> _Dataset records_:
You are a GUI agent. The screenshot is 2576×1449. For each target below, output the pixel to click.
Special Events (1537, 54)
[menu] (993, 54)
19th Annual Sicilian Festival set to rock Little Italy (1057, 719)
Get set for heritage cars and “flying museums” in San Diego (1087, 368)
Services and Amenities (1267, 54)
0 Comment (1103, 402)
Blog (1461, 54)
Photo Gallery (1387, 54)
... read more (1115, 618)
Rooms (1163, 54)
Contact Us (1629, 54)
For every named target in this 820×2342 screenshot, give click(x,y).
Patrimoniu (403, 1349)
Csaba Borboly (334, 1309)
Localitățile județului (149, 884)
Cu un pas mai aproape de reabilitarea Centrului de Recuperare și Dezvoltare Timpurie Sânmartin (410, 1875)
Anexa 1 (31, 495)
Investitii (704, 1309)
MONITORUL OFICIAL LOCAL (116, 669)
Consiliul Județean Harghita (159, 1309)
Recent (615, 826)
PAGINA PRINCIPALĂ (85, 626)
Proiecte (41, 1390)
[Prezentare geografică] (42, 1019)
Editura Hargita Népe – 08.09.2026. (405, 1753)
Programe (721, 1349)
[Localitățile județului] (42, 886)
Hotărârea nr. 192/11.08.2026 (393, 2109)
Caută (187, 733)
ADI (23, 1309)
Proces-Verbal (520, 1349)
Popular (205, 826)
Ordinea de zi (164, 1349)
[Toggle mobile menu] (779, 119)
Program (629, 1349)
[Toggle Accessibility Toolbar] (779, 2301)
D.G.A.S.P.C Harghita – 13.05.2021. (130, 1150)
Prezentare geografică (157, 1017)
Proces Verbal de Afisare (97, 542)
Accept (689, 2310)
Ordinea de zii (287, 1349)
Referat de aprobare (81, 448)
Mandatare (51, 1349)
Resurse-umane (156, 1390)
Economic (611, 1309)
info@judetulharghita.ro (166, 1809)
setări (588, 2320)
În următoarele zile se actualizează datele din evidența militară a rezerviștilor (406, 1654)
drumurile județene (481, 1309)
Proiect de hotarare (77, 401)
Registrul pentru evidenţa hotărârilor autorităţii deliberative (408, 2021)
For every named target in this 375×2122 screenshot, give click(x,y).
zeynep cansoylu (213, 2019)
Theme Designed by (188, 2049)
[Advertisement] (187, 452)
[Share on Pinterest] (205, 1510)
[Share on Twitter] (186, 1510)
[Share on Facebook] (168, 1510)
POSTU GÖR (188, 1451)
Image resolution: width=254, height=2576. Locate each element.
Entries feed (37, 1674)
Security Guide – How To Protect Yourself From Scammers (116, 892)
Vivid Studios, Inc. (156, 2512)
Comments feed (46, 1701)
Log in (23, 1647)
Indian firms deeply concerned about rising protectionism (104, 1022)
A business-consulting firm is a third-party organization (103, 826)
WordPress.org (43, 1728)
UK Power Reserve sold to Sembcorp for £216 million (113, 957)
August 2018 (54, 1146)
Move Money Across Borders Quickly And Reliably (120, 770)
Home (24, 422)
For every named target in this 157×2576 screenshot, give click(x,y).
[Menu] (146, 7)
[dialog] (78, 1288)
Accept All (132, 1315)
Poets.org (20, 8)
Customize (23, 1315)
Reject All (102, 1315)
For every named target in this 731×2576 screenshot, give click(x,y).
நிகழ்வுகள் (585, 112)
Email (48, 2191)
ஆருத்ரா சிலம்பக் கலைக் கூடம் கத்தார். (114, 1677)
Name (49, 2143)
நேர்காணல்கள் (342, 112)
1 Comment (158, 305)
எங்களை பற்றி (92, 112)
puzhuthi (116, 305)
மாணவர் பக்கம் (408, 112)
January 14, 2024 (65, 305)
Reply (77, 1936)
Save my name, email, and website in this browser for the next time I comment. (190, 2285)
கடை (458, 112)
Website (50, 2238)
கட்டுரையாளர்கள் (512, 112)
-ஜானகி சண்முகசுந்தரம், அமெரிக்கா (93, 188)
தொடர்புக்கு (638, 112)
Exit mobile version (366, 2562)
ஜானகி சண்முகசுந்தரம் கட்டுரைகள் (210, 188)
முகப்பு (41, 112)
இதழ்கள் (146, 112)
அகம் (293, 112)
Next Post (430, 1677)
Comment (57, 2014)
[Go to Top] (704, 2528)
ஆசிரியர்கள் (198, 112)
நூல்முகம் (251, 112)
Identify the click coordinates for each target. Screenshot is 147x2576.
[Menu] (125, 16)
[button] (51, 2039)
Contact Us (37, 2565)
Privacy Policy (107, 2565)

> _THE TASK_:
Scan the entries above for the word "give" and collect each line holding it.

> _EXPECTED OUTPUT_:
For every named target in this 820×2342 screenshot, give click(x,y).
For every named target in this 375×2122 screenshot, give click(x,y).
For every named target in this 157×2576 screenshot, give click(x,y).
For every named target in this 731×2576 screenshot, give click(x,y).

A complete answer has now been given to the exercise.